Even as firms scramble to fill current positions, the type of graduates they need to hire is going to change. “Are accounting students getting the education they need?” worried Brooks. “The accounting schools are teaching them to be good compliance accountants. You need to train them more on advisory services at an early age.”

“The barrier here is us,” said Peterson. “The partners who’ve been in the business for a long time, and think the best way to learn is data entry.” He stressed the importance of giving younger employees more exposure to clients and to interesting work – and to find ways to use technology to minimize the grunt work that filled the formative years of too many accountants.

Trend 3: Satisfying Tomorrow’s Clients – The Business Model Is Changing

Old metrics like the billable hour are on their way out, the panel believes, to be replaced by newer measurements and approaches that reflect the new emphasis on higher-value-added services.

“You’re not going to get the same utilization on advisory services,” warned Brooks. “It doesn’t make sense to use an annuity model on something that’s not an annuity.”

Peterson agreed: “The barrier is, ‘We’ve always done it this way, we’ve always measured these things.’ You’re not just an H&R Block person where you do the tax return and say, ‘See you later.’”

Rather, firms need to find new ways to get paid for advisory services – many of which they’re already offering for free or at almost no cost alongside their compliance work. “For some firms, they’re not even charging for the most important work they’re doing,” Grissom marveled.

Perhaps the most important thing to realize, the panel agreed, is that there is both a clear opportunity for accountants to make the move, and that their clients want them to do so.

“There’s an empty chair in your client’s office that you should be sitting in,” Brooks said, occupying that (metaphorical) space to dispense high-level business advice.

What’s more, Peterson believes clients will immediately realize the new value they’re being offered: “These services sell themselves,” he said. “It sells itself when you are engaged with the client and identifying their exposures.”

Recalling the challenges firms will have with younger employees, Grissom recommended killing two birds with one stone: “Teach your entry-level staff to look at your clients as businesses, considering their holistic needs.”

Tech 4: Building Tomorrow’s Professional Service Firm

For their final trend, the panel looked beyond the immediate changes, discussing various technological and economic shifts to limn a picture of a firm of the future that employs many more remote and “gig” employees, and that has embraced the opportunities of developments that many currently fear for their power to disintermediate accountants.

Peterson was particularly positive about blockchain. “Blockchain will allow us to elevate the level of work we’re doing,” he said, improving audits and removing grunt work.
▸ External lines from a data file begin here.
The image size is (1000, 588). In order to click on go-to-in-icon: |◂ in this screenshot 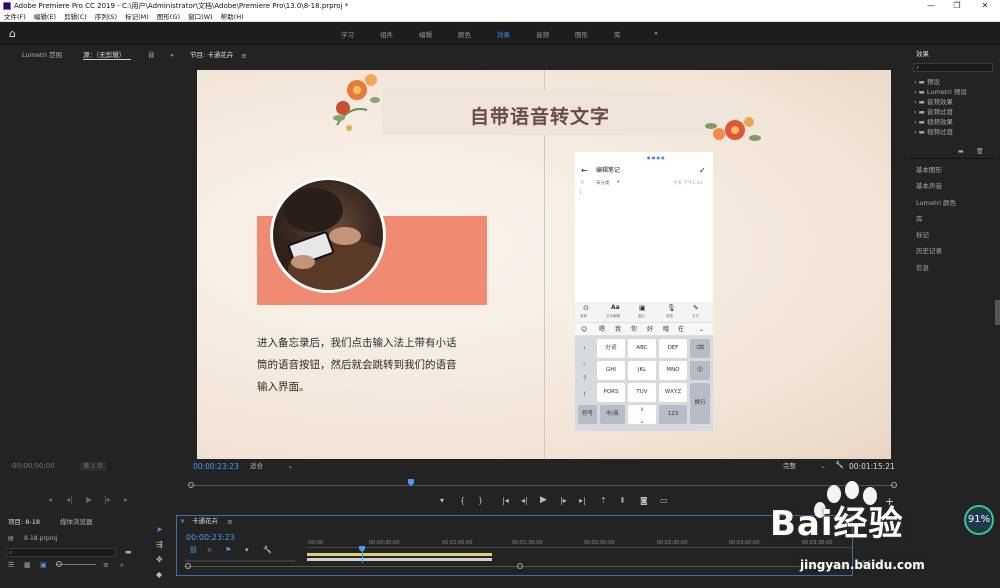, I will do `click(506, 500)`. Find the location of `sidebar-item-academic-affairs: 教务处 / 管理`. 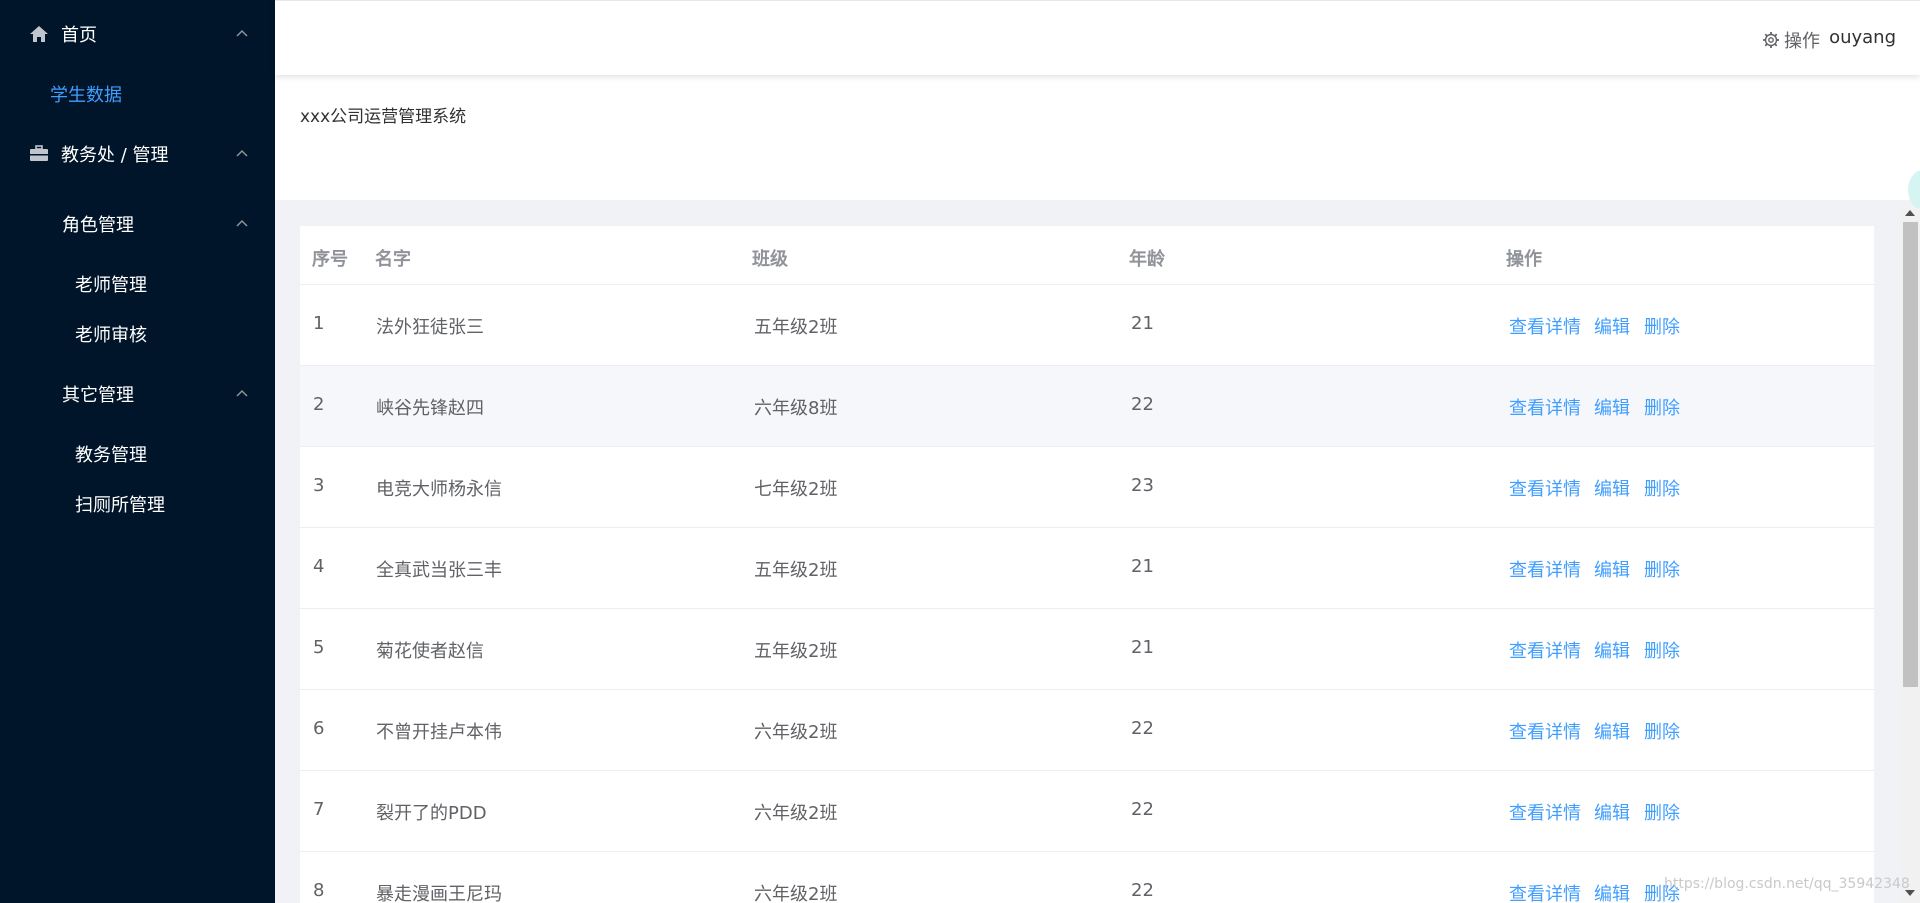

sidebar-item-academic-affairs: 教务处 / 管理 is located at coordinates (138, 154).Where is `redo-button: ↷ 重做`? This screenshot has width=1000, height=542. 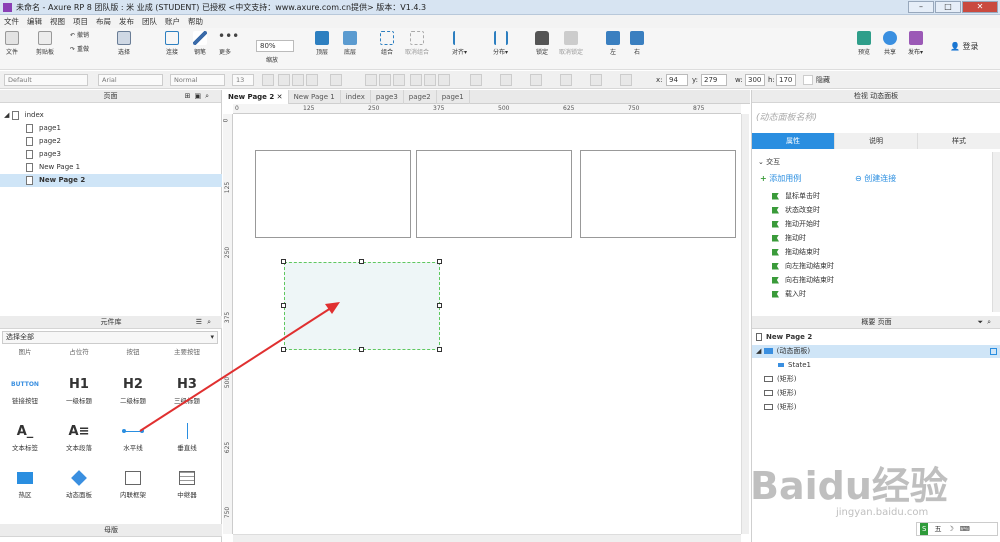 redo-button: ↷ 重做 is located at coordinates (85, 48).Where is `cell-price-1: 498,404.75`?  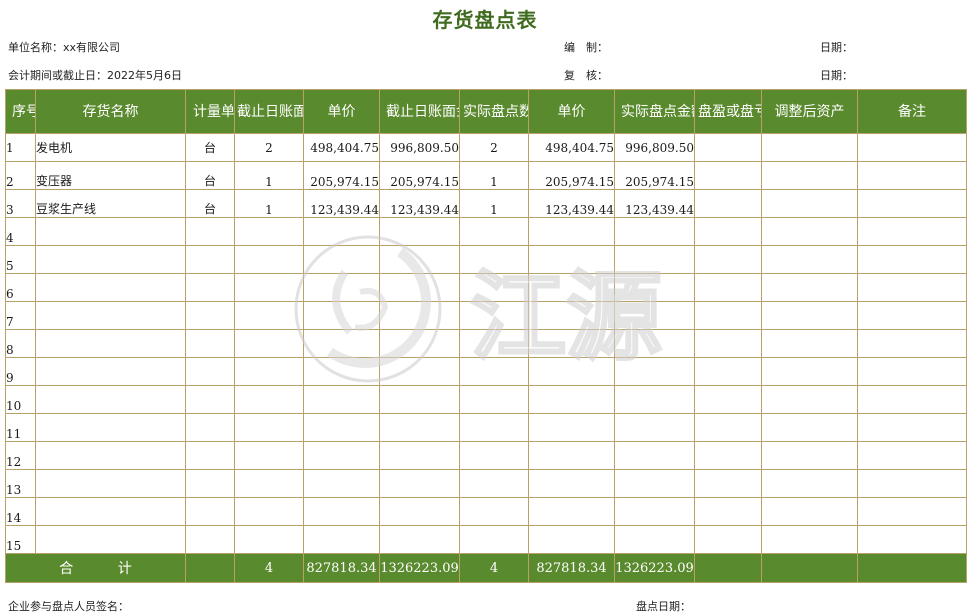
cell-price-1: 498,404.75 is located at coordinates (342, 148).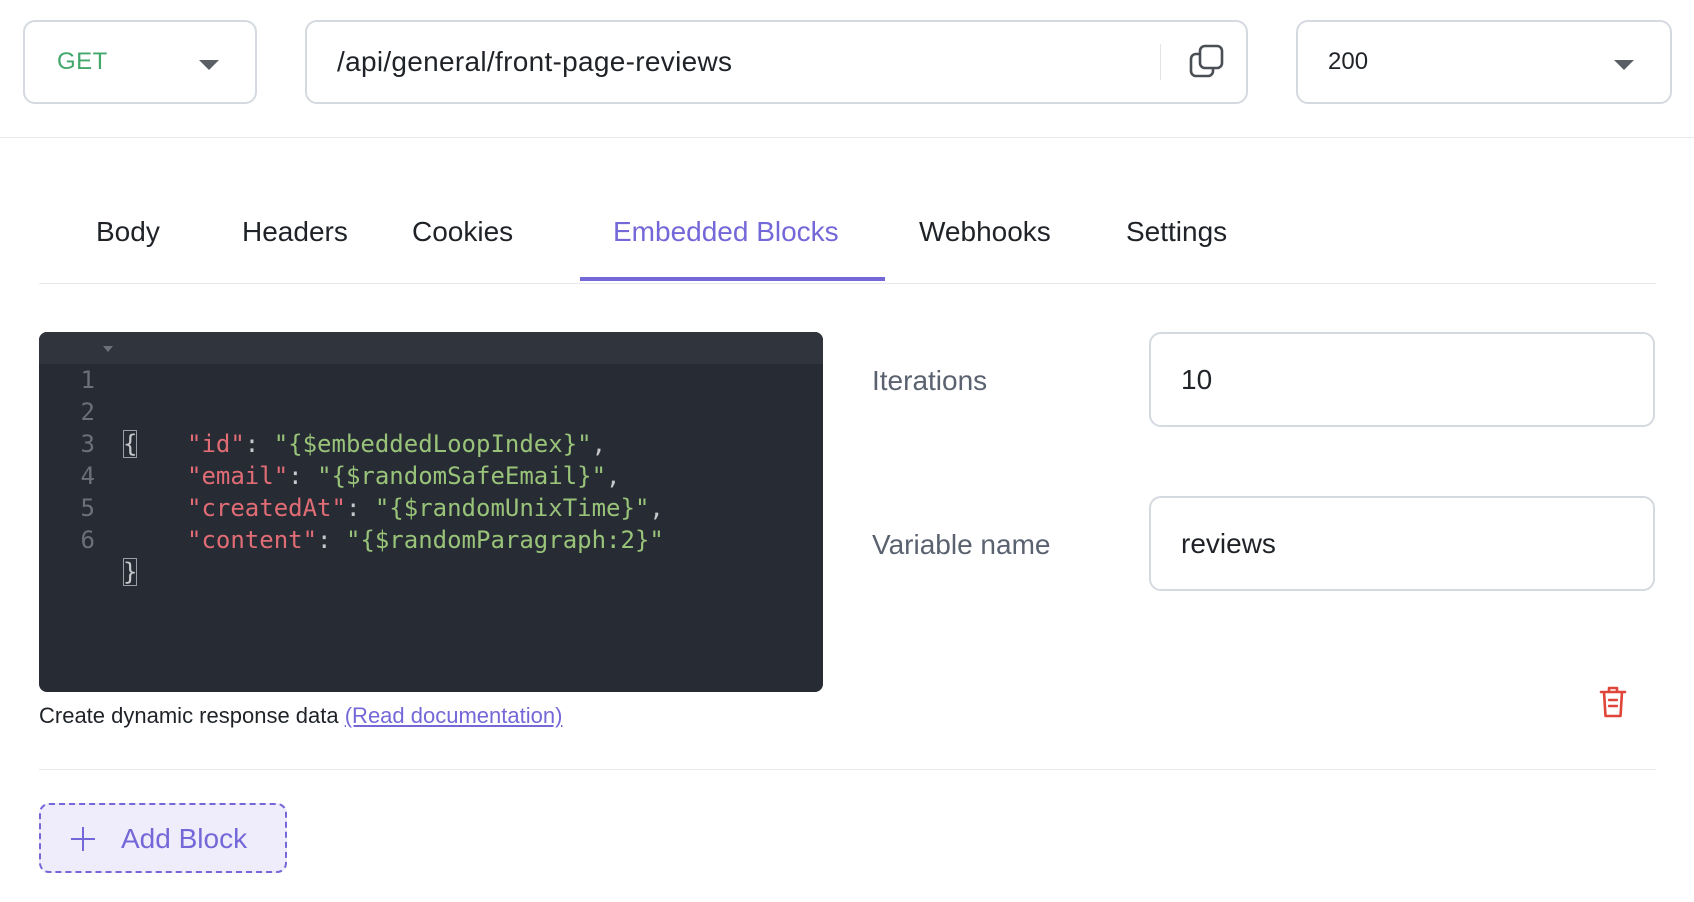 Image resolution: width=1694 pixels, height=902 pixels. What do you see at coordinates (431, 443) in the screenshot?
I see `code-line: 3 "email": "{$randomSafeEmail}",` at bounding box center [431, 443].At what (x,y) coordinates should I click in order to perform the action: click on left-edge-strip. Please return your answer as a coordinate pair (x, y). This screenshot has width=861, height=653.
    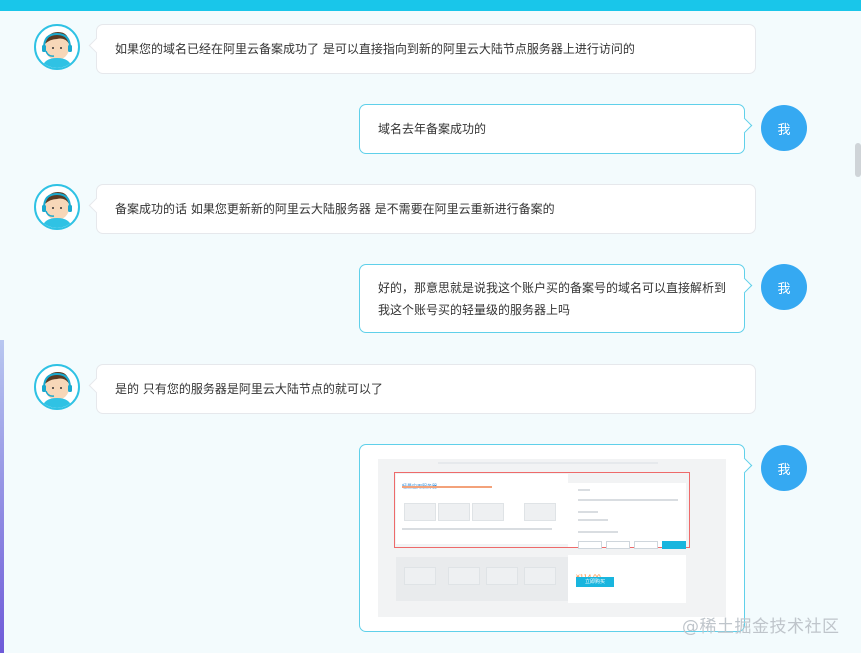
    Looking at the image, I should click on (2, 496).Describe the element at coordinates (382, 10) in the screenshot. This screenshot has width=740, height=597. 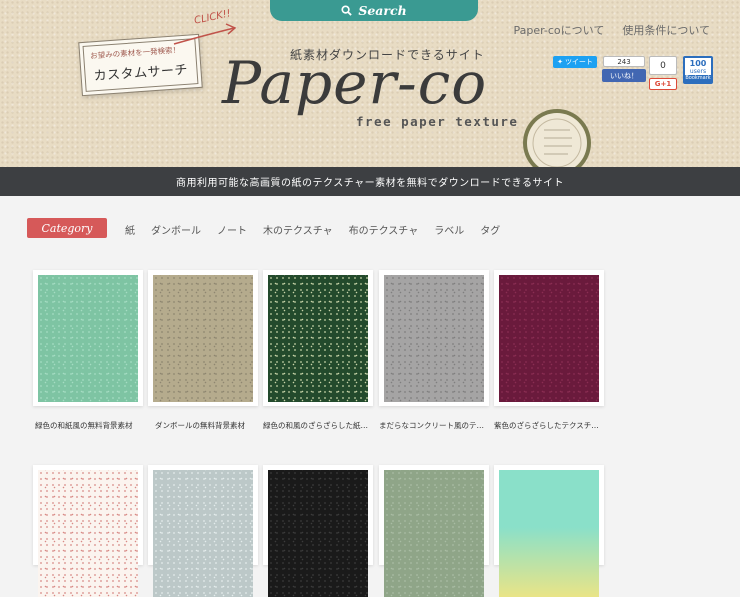
I see `search-label: Search` at that location.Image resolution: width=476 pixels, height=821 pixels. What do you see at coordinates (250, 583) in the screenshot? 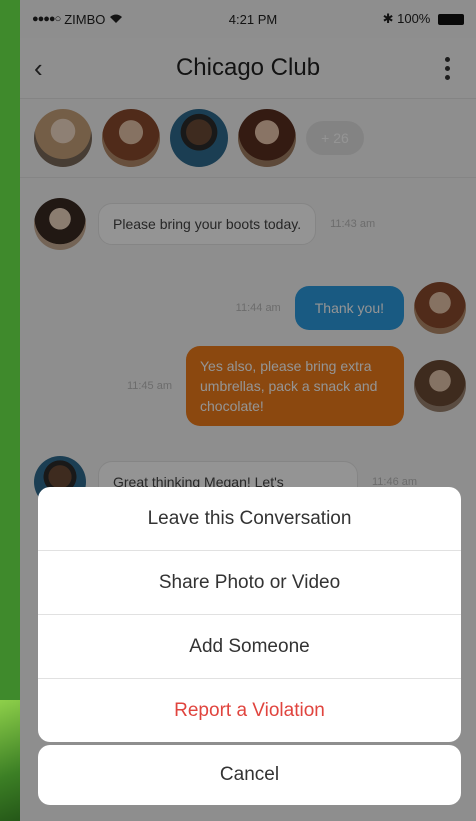
I see `share-photo-video-button: Share Photo or Video` at bounding box center [250, 583].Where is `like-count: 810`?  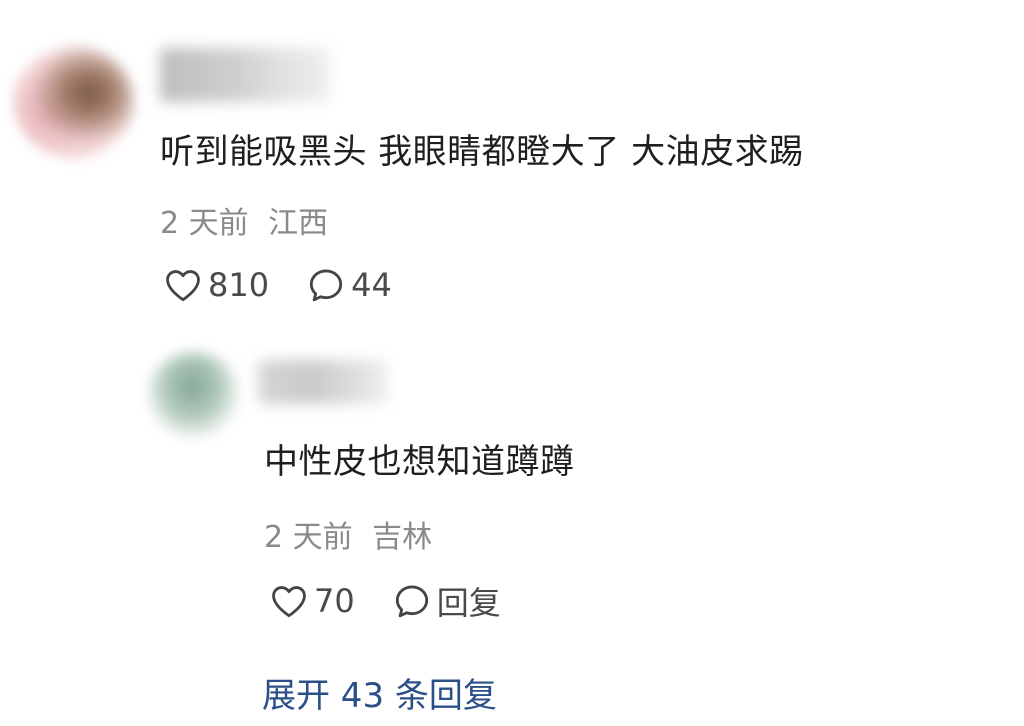
like-count: 810 is located at coordinates (239, 285).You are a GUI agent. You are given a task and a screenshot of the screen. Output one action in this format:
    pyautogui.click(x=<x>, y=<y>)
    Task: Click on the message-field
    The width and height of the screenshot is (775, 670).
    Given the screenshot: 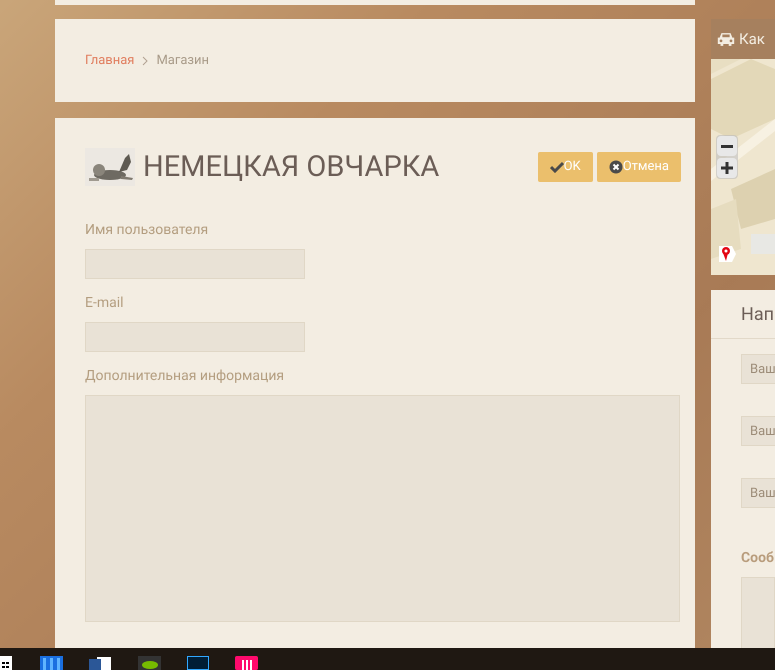 What is the action you would take?
    pyautogui.click(x=758, y=614)
    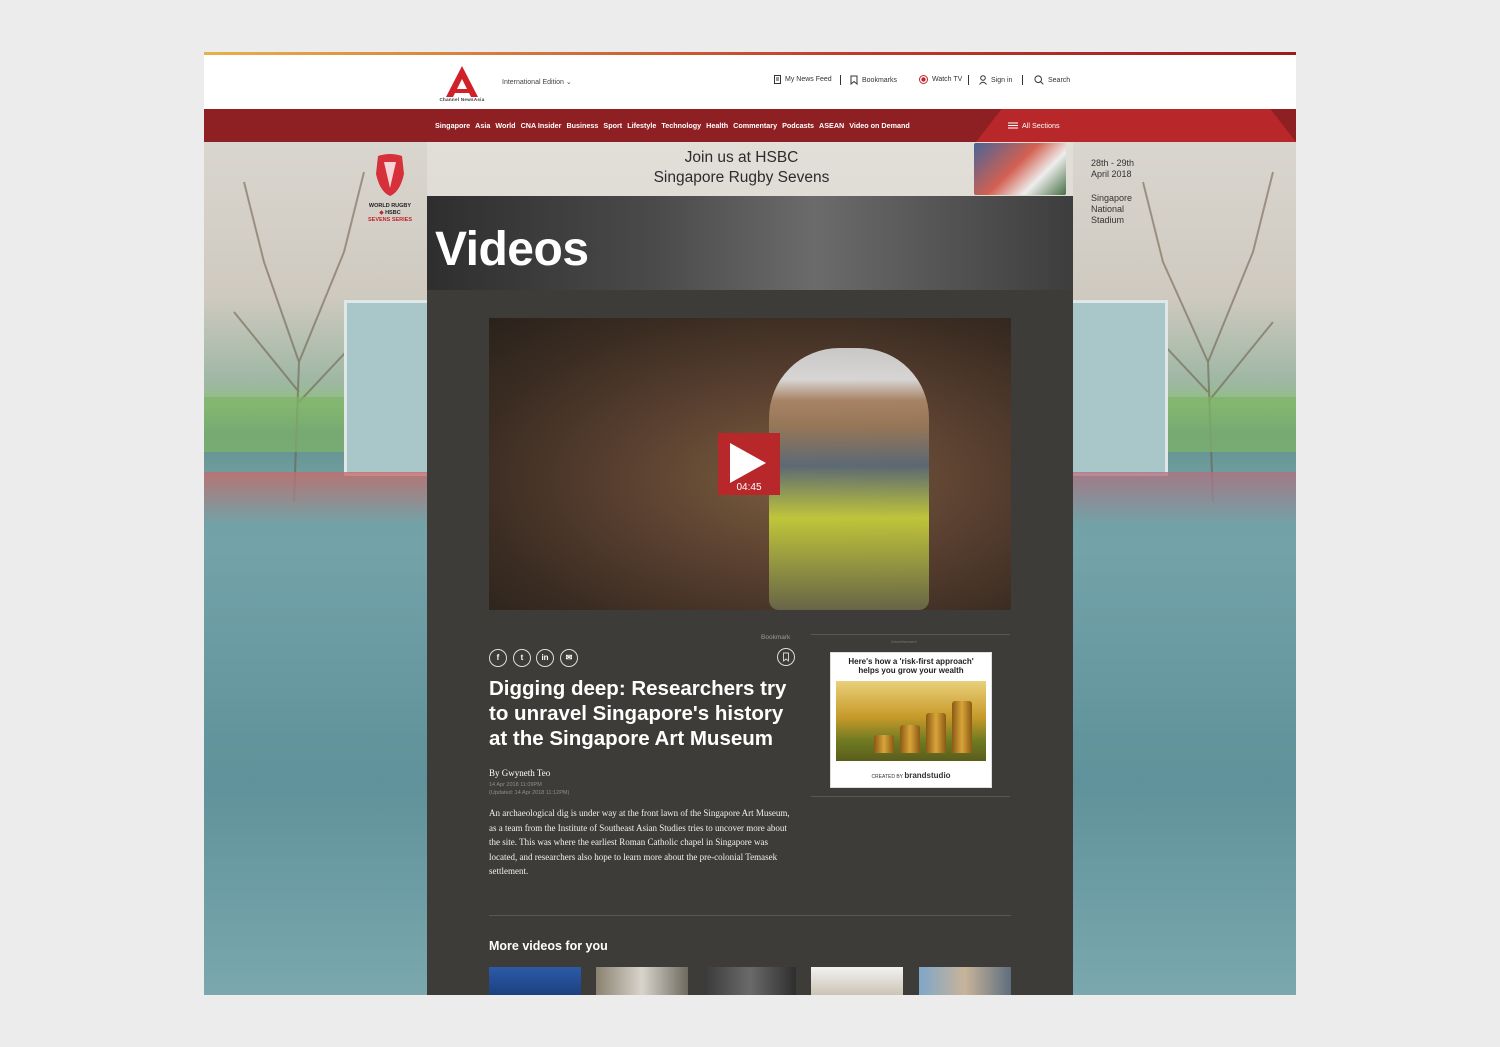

In general, “Technology enhances what we do, and raises the level of our services and our clients.”

What’s more, the “Uberization” of whole industries and the rise of the gig economy – with as much as 40 percent of the workforce expected to be in freelance or other independent contractor work by 2020, according to an Intuit survey the panelists cited – represent opportunities for accountants to serve those sectors.

In the end, the primary barrier to successfully negotiating these four trends lies within accountants – specifically the profession’s appetite for and ability to process major shifts in how they do business.

“Most CPAs, when you talk about change, they don’t raise their hand and say ‘Give me more,’” Brooks noted.